**Page excerpt**:
To facilitate the calculation of differential τ_A with respect to α, Equation (2) was rearranged as:

$${{\tau }_A}^{\frac{5}{3}}={\left(\rho g\right)}^{\frac{5}{3}}\mathit{nX}\left(I-f\frac{1}{\cos \alpha }\right){\left({\sin }^{0.7}\alpha \right)}^{\frac{5}{3}}.$$

(7)

Assuming a constant Manning coefficient (n), differentiating Equation (7) with respect to α leads to:

$$\frac{d{{\tau }_A}^{\frac{5}{3}}}{d\alpha }={ \frac{1}{6}\left(\rho g\right)}^{\frac{5}{3}}\mathit{nX}{\sin }^{\frac{1}{6}}\alpha \left[I\left(7\cos \alpha \right)-f\left(6+{\cos }^2\alpha \right)\right].$$

(8)

By equating the left-hand side to zero, the expression becomes:

$$\frac{I}{f}=\frac{6+{\cos }^2\alpha }{7{\cos }^3\alpha }>\frac{1}{\cos \alpha } \left(0°< \alpha < 90°\right).$$

(9)

According to Equations (8) and (9), the τ_A^5/3 term has an extremum (i.e., a maximum point). It is assumed that the arbitrary ratio of I/f is c (the value of c is greater than 1 because overland flow occurs only when rainfall intensity exceeds soil infiltration), and the corresponding slope angle (α) is b₁ according to Equation (9). Accordingly, in Equation (8) the relationship between τ_A^5/3/dα and 0 is as follows:

$$\left\{\begin{array}{c}\frac{d{{\tau }_A}^{\frac{5}{3}}}{d\alpha }={\frac{1}{6}\left(\rho g\right)}^{\frac{5}{3}}nXf{\sin }^{\frac{1}{6}}\alpha \left[c \left(7\cos \alpha \right)-\left(6+{\cos }^2\alpha \right)\right]>0, \alpha <{ b}_1 \\ \frac{d{{\tau }_A}^{\frac{5}{3}}}{d\alpha }={ \frac{1}{6}\left(\rho g\right)}^{\frac{5}{3}}nXf{\sin }^{\frac{1}{6}}\alpha \left[c \left(7\cos \alpha \right)-\left(6+{\cos }^2\alpha \right)\right]<0, \alpha >b_1 \end{array}\right..$$

(10)

Therefore, τ_A^5/3 has a maximum value when the slope angle is b₁. Because τ_A and τ_A^x have the same trend, τ_A also has a maximum value when the slope angle equals b₁.

**Dataset section**:
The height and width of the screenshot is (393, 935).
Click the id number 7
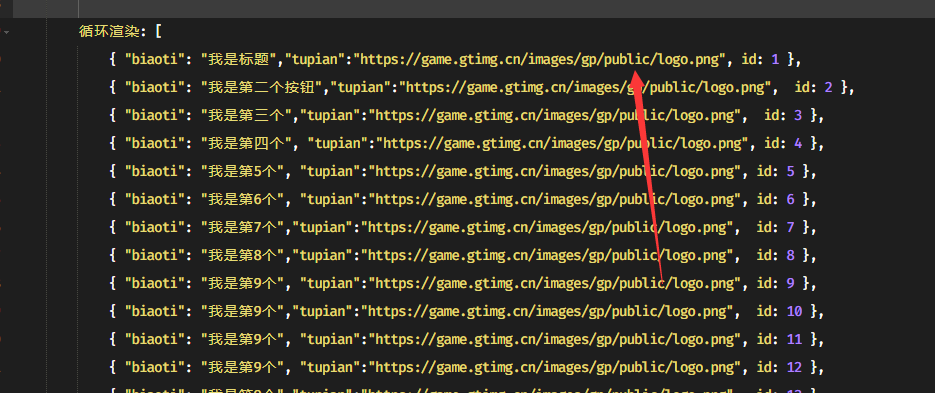point(790,228)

**Given problem**: Quote the slope-angle excerpt word for word, starting at "Therefore, τ_A^5/3 has" and ending at "angle equals b₁.". The material above comes from a different source than the slope-angle excerpt.

**Response**:
Therefore, τ_A^5/3 has a maximum value when the slope angle is b₁. Because τ_A and τ_A^x have the same trend, τ_A also has a maximum value when the slope angle equals b₁.